– Nikhil Naik
Transcript from TEDx Beacon Street November, 2015
Here we see a picture of a little girl walking to school in one of the many rundown neighborhoods in America. The windows are boarded up. The walls are filled with graffiti, and there is trash on the street. It makes you wonder how living in this neighborhood affects her life, her health, or her performance in school. It makes you wonder if the windows were cleared, if the trash was cleaned, would her life be any better – even if she had the same family and the same school.
Social scientists have grappled with the following question for more than a century. How does the appearance of a neighborhood affect the people who live there? Inspired by the famous broken windows theory studies have linked neighborhood appearance to criminal behavior.
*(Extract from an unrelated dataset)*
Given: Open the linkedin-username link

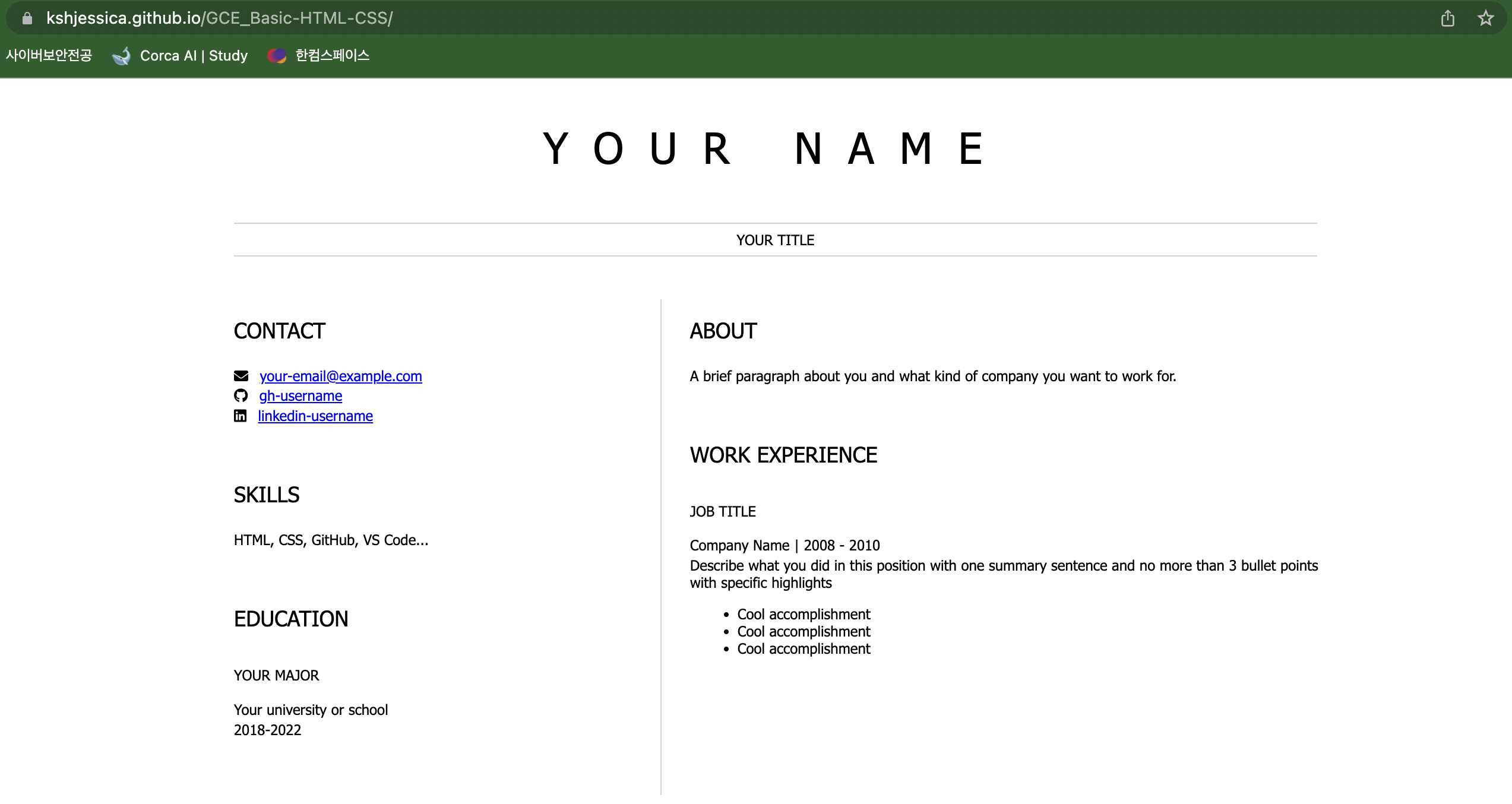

Similar studies have shown that neighborhood appearance affects even health, mobility, and school dropout rates.
These studies are limited in the scope due to a lack of data on how cities look. At the moment, the researchers spend many months doing field surveys to measure how neighborhoods look but the field surveys can only cover so much area. They are limited to a few neighborhoods and a handful of cities at most. So, how do we increase the speed and the scale of these field surveys? The solutions is to replace people surveying streets with computers looking at images from Google Street View.
In the past decade, more than 3,000 cities from 91 countries have been photographed by Google Street View alone. It is now possible to virtually field survey many, many cities without leaving your home. Specifically we want to teach the computer to be able to look at a picture of a street block and tell us how safe it would look to a human observer. We can do this using machine learning.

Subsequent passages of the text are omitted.